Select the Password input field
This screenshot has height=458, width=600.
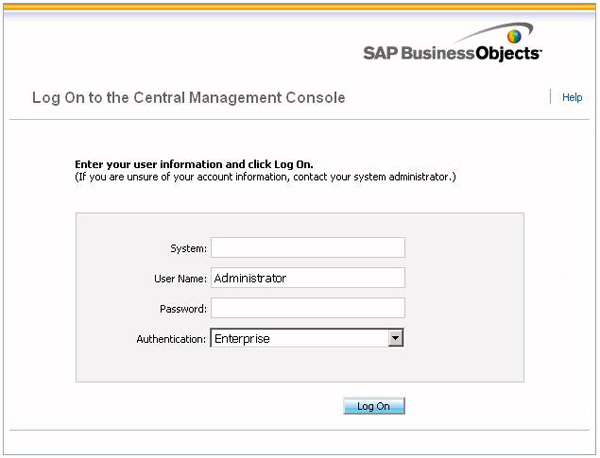[307, 308]
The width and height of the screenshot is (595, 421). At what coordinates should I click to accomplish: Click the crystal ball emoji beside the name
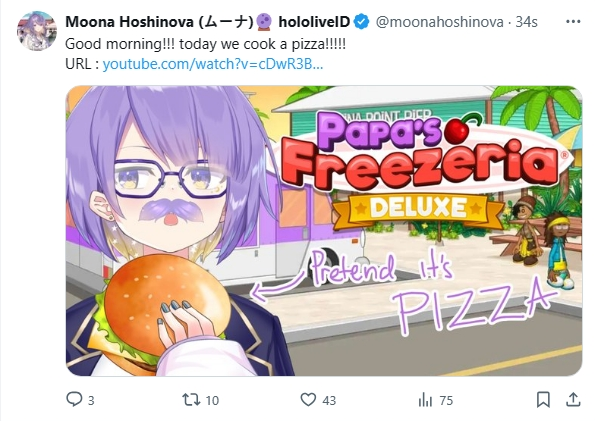264,22
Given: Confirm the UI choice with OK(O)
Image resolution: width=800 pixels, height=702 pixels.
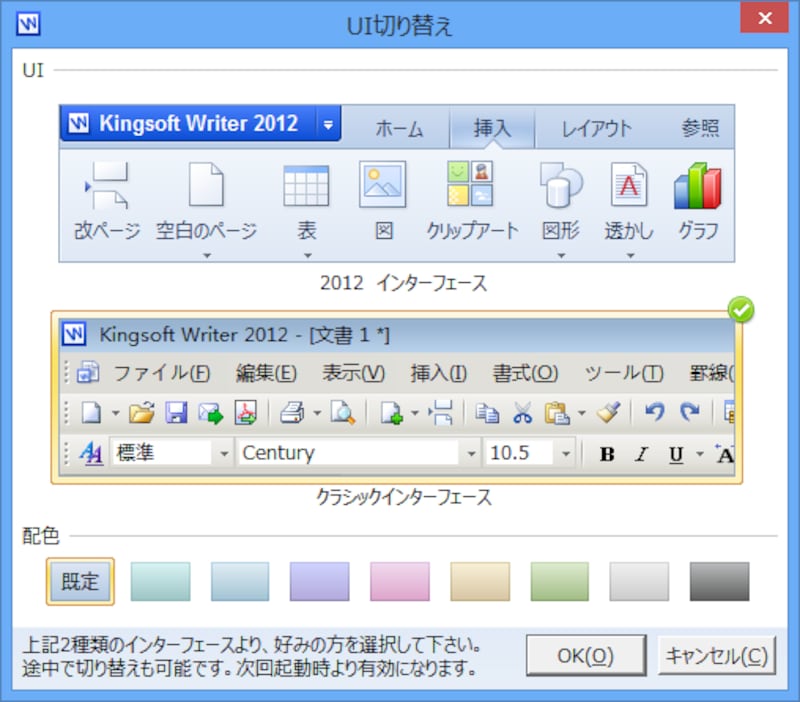Looking at the screenshot, I should [586, 657].
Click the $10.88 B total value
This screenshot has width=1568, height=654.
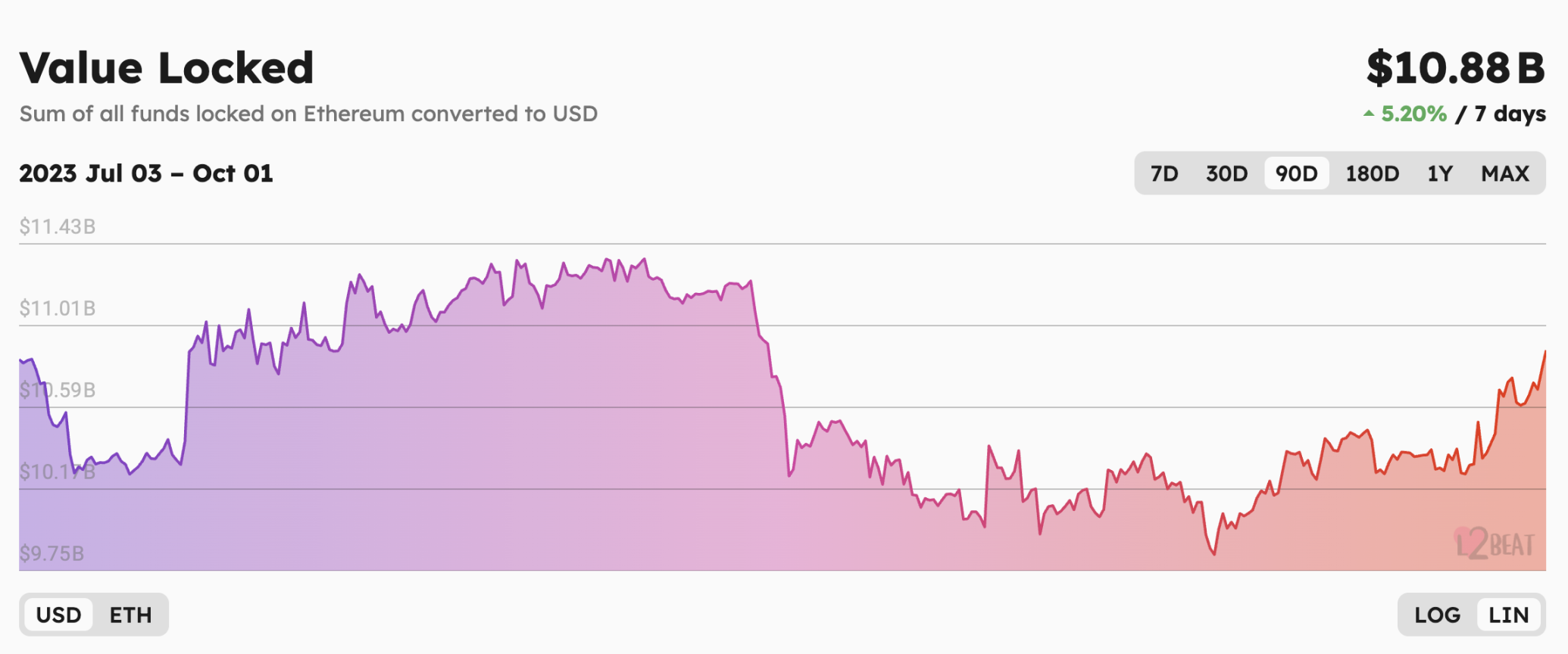[x=1455, y=67]
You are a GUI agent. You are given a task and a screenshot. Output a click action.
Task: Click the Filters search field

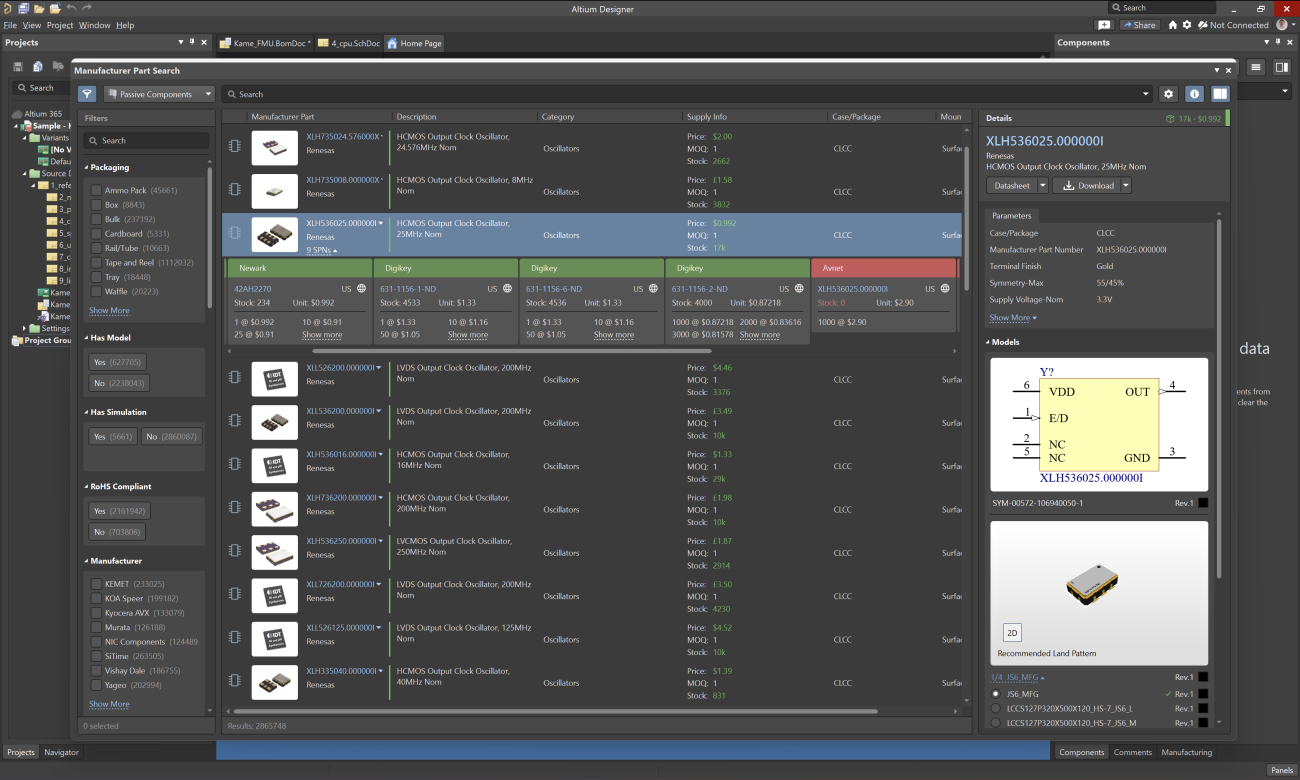(x=147, y=141)
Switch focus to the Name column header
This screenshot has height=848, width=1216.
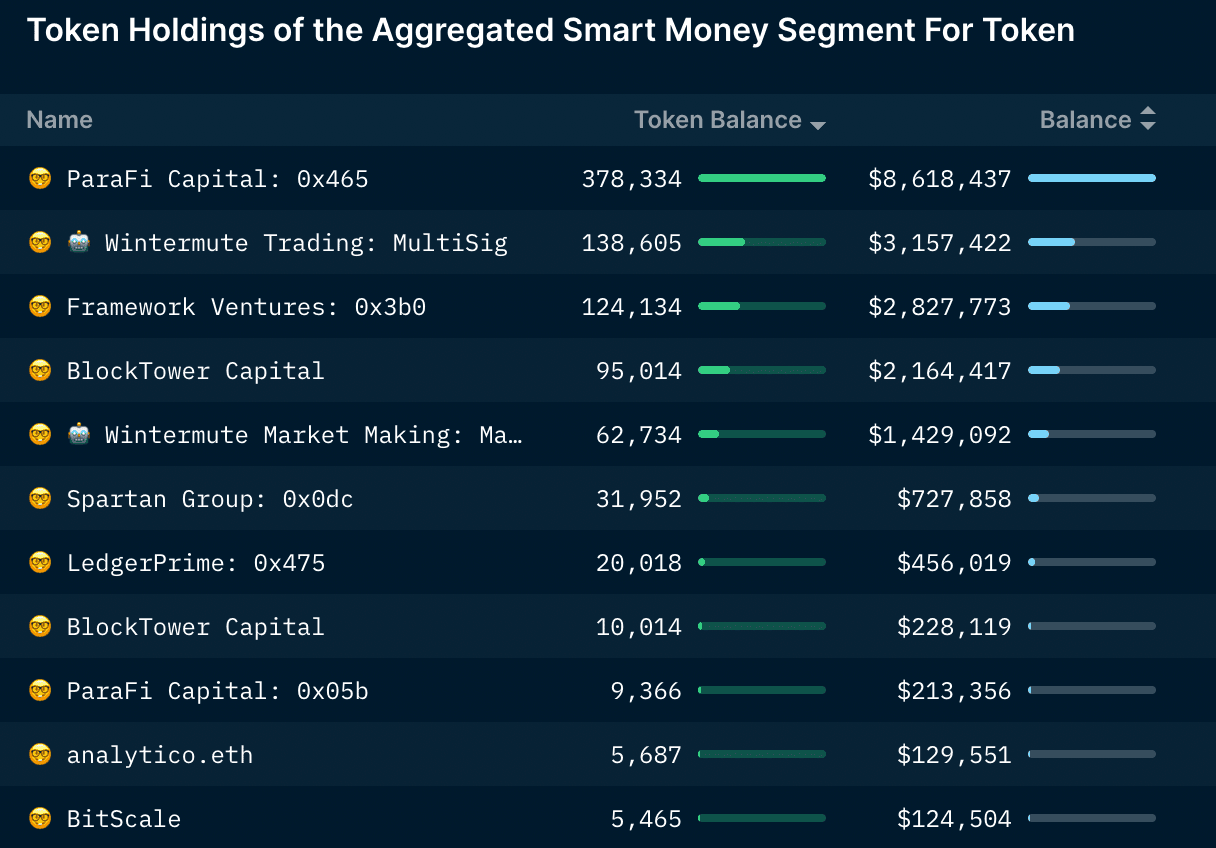pos(59,119)
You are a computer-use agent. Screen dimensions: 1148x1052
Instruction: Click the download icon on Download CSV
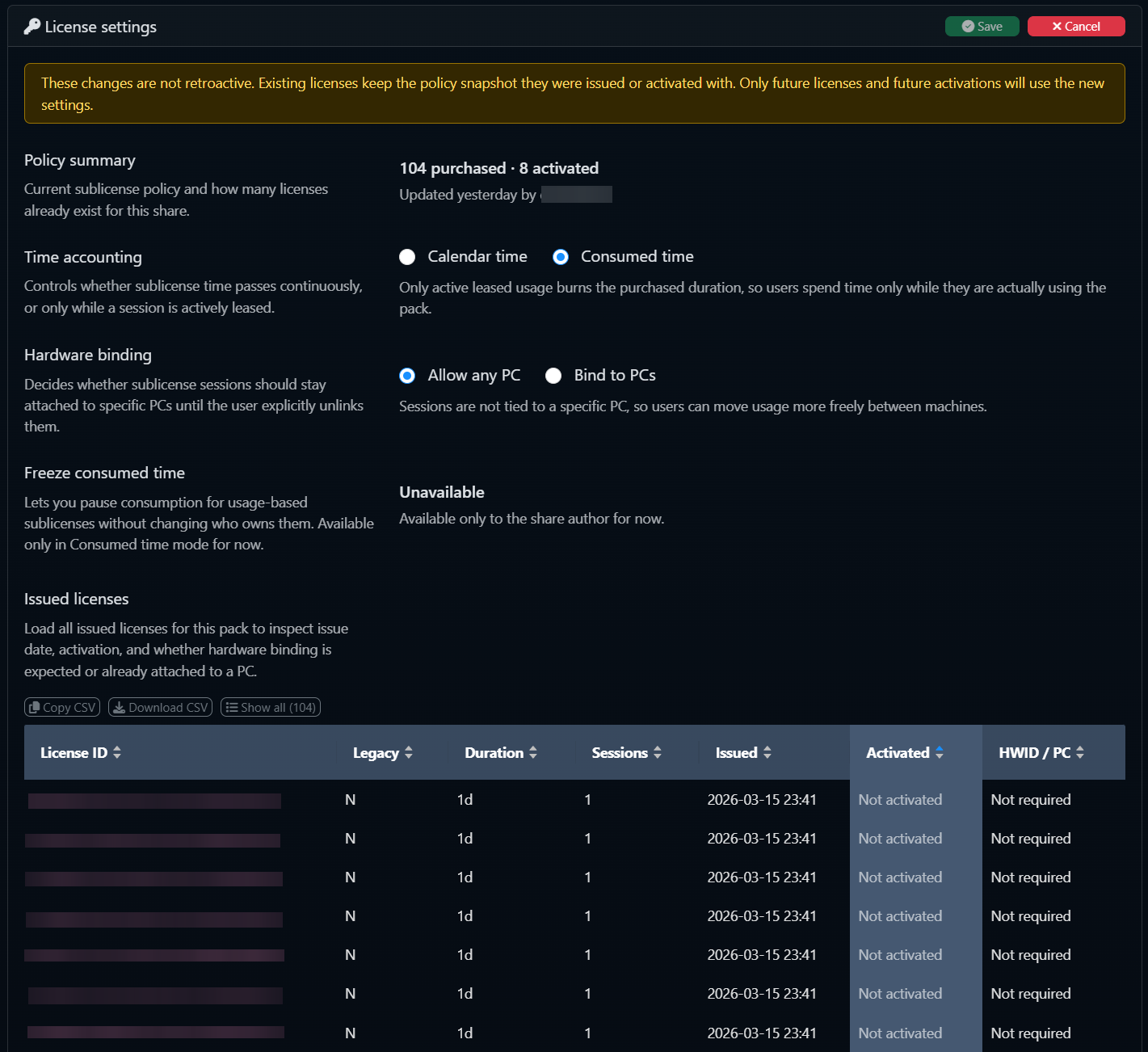(117, 707)
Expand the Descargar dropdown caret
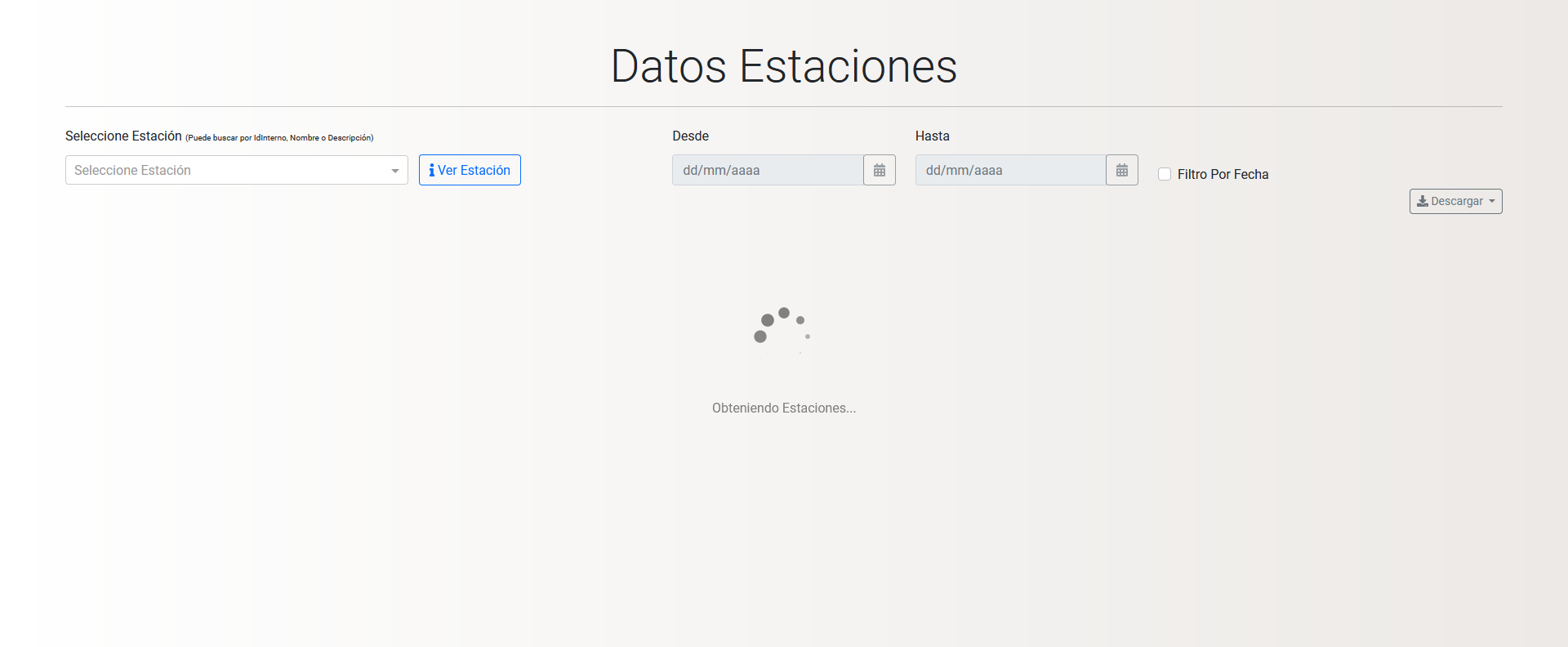This screenshot has width=1568, height=647. click(x=1492, y=201)
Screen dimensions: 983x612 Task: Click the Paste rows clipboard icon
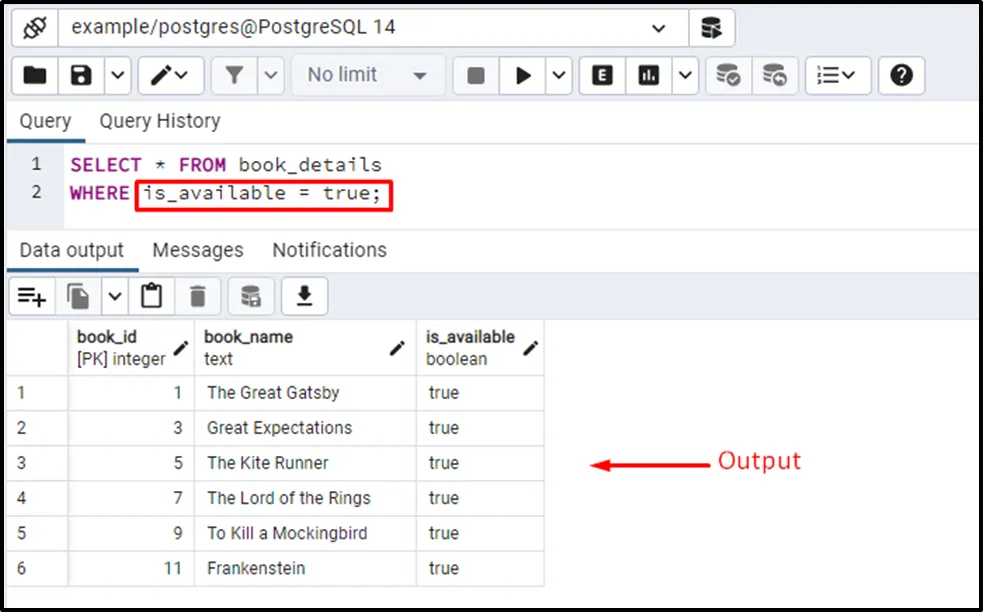[x=151, y=296]
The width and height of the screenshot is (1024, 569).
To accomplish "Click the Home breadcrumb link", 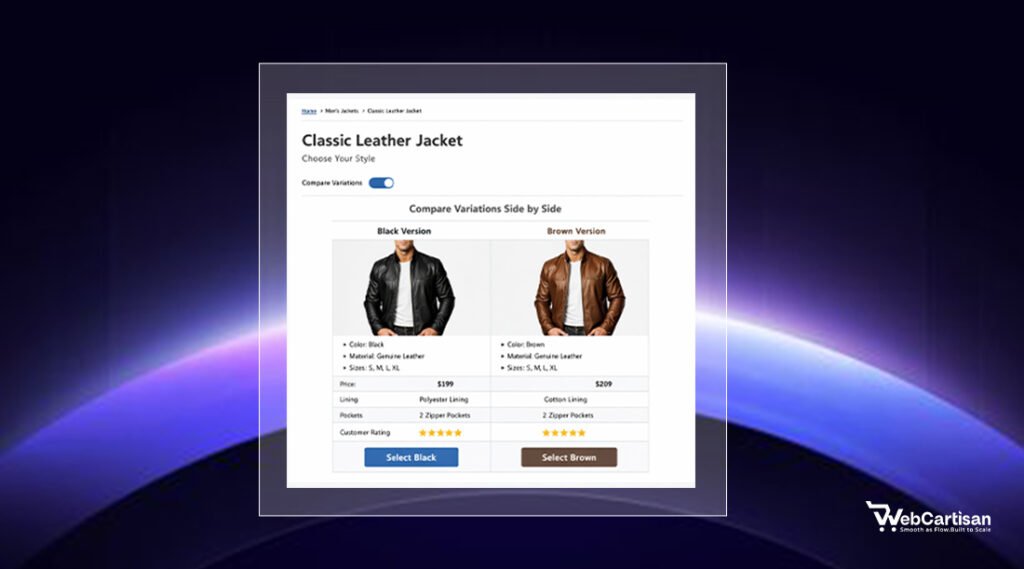I will point(309,111).
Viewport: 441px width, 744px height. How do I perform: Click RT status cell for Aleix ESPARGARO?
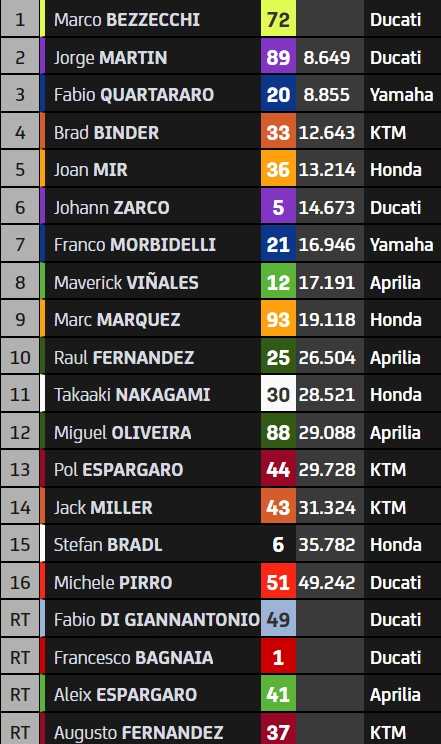click(x=20, y=695)
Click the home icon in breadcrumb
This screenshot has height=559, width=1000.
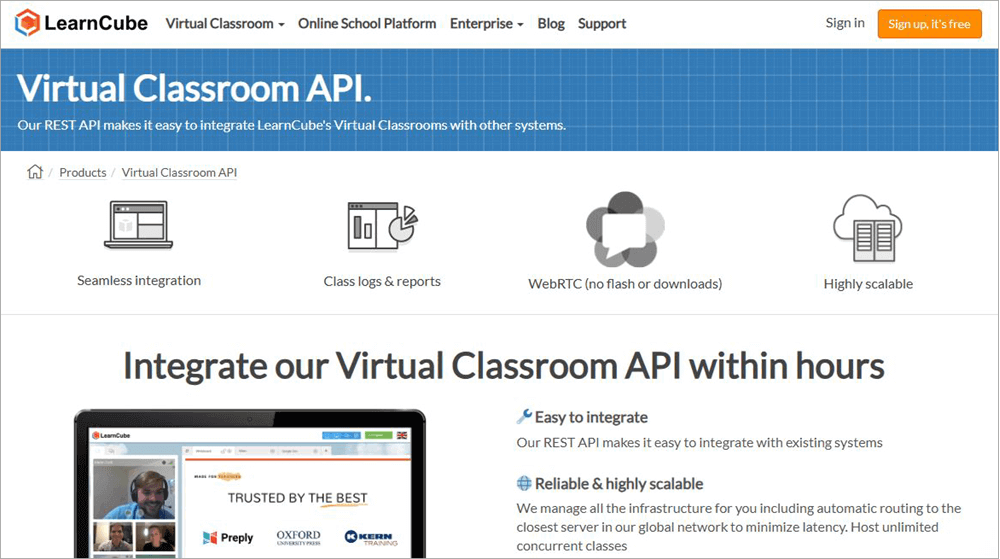point(35,172)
━━━━━━━━━━━━━━━━━━━━━━━━━━━━━━
• _Prompt_: Exactly as they stand, write the lines from the one holding "Click the home icon in breadcrumb" to the end of the material, both ends included. Do not copy the pictures.

• _Response to the task_:
Click the home icon in breadcrumb
This screenshot has height=559, width=1000.
point(35,172)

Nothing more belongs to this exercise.